Hi Paul - Thanks very much for the response on this. I am still struggling with this problem, but here’s what I know so far:
I don’t think it’s a ‘chunking’ problem (although let’s be careful with that term since these HTTP requests do not include a body; we’re just talking about the startline and headers). The reason I don’t think it is, is because I have been able to capture tcpdumps of even a browser sending the data in separate TCP messages, and it still worked fine
I have bent over backwards to ensure that my headers are IDENTICAL to those sent by a browser. This is no easy task in Lua, as the socket.http module sticks in a ‘TE’ header, and you normally have no control over the ORDER in which the headers are sent (thank-you Lua tables ). Wondering if the order made any difference, I patched the socket.http module to brute force the headers, including the order. Still no joy.
All this testing is done off-hub using Lua5.3. So it’s not even really an Edge issue, it’s a Lua issue. I’ve also tried sending the same HTTP request from a Python script using the requests module, and IT works just fine. EDIT: I just tried using curl, it it works fine as well!

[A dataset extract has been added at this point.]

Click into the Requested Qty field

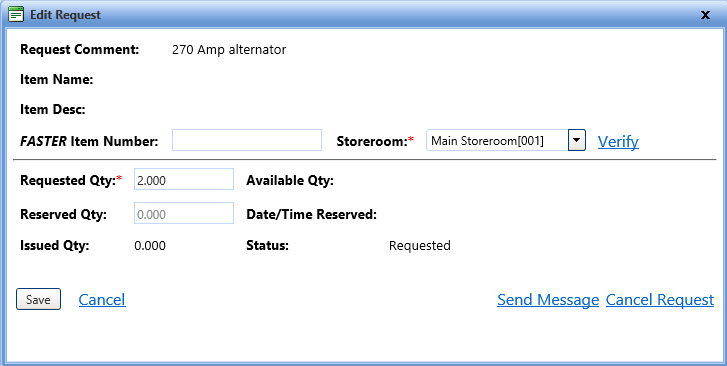[184, 179]
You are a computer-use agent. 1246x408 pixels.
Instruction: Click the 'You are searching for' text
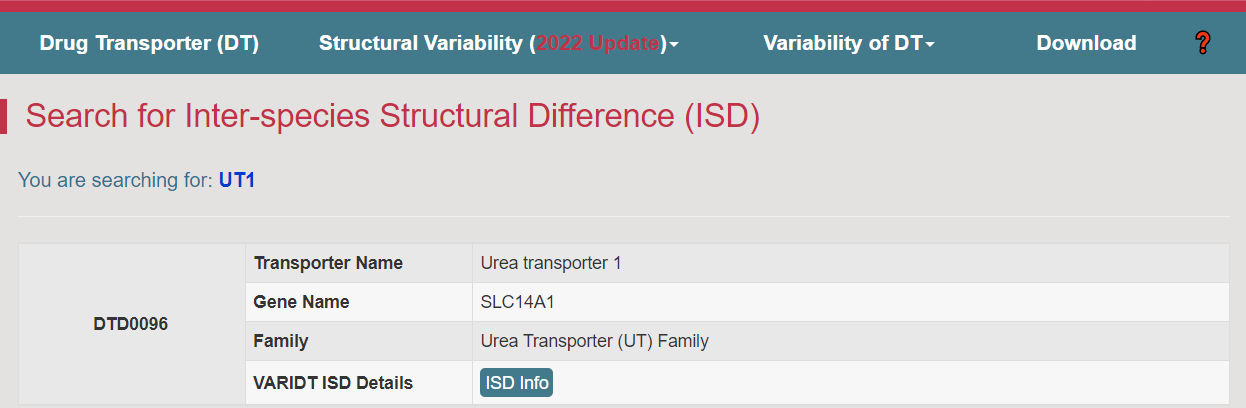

So at this point I’m at a loss. I have all the tcpdump logs from each of these scenarios, so perhaps someone with more expertise could look at them and pinpoint the issue. If you have anyone on staff with those abilities, I’ll package them up and send them to the firstname.lastname@example.org account. I haven’t yet because I wanted to keep testing in hopes I’d eventually figure it out; and again, it’s not an Edge issue per se.

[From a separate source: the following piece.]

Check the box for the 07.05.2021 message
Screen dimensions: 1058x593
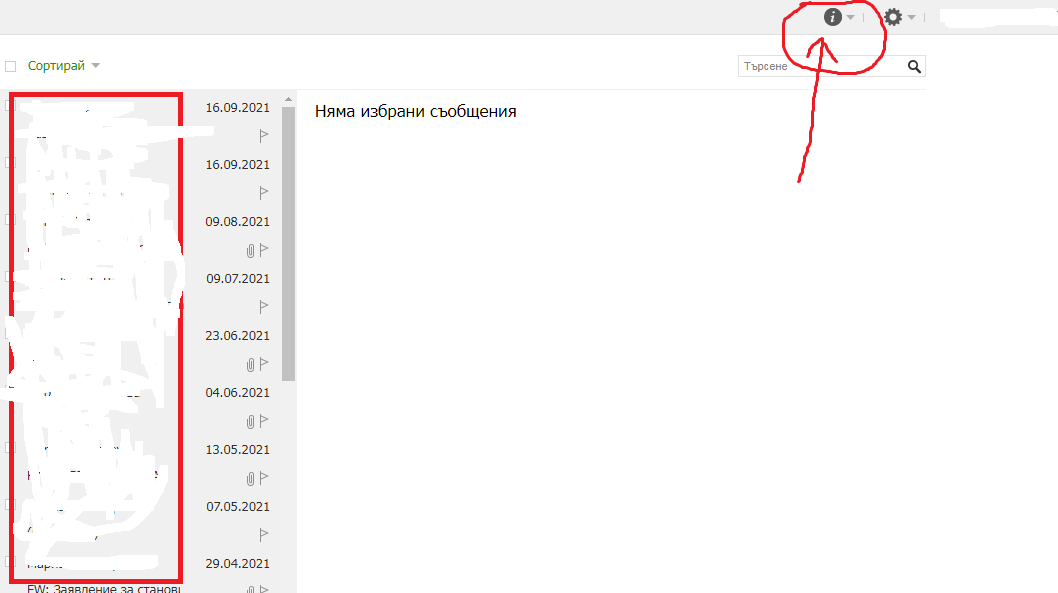11,505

Out of curiosity, when you get the ‘closed’ responses, what is going on at the other end? Is it receiving and acting on the requests? Is there any difference between response messages sent when you get ‘closed’ and when things look more conventional?
Perhaps most importantly … Do things actually make sense if you don’t consider ‘closed’ as an error?

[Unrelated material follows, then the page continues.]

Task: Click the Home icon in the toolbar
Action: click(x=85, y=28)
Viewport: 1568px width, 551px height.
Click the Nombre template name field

I think the original poster was getting closed errors. I’m getting no return at all from the device at times, so the socket receive times out. I’m beginning to think perhaps my problem is due to a bug in the device firmware.
There is a separate issue with devices that quickly close the connection after sending data. What happens is that if you have a listening socket server and you get the connection request, by the time you do a getpeername to find out the IP address of the sender, you get an error that the connection is closed. You can proceed to receive the data, but unless it has self-identifying info in it, you won’t even know who it’s from!
I am seeing these errors as well. It seems to be related to the load of requests. If I hit an API that returns a large amount of data, or make a bunch of calls very rapidly, I will see these errors. For now, I am simply retrying the calls when I see this. The retry rarely works, probably because it is adding to the load. This started showing up for me when I integrated the Hue api which can return thousands of lines of json when calling their API.
I’ve been able to use wireshark to trace these cases and from my instances it is one of two cases:
I am sending data TO the device and it doesn’t like it for whatever reason and simply ignores the message and closes the socket
The device is sending a message to me and immediately closes the socket as soon as it’s done transmitting, not waiting for any acknowledgement. With all the coroutine stuff going on in the hub, it seems that sometimes by the time my driver gets a chance to accept the connection and receive the data, the socket is already closed. The data is usually still available to read, but there is also a bug where getpeername fails so you can’t get the IP address of the sender (getting a socket doesn’t exist error - probably a separate issue).
To clarify, I am seeing it with http GET requests on the hub. To see this, I am not doing any socket work on my own. I have not been able replicate this with the curl or any other desktop GET requests against that same API.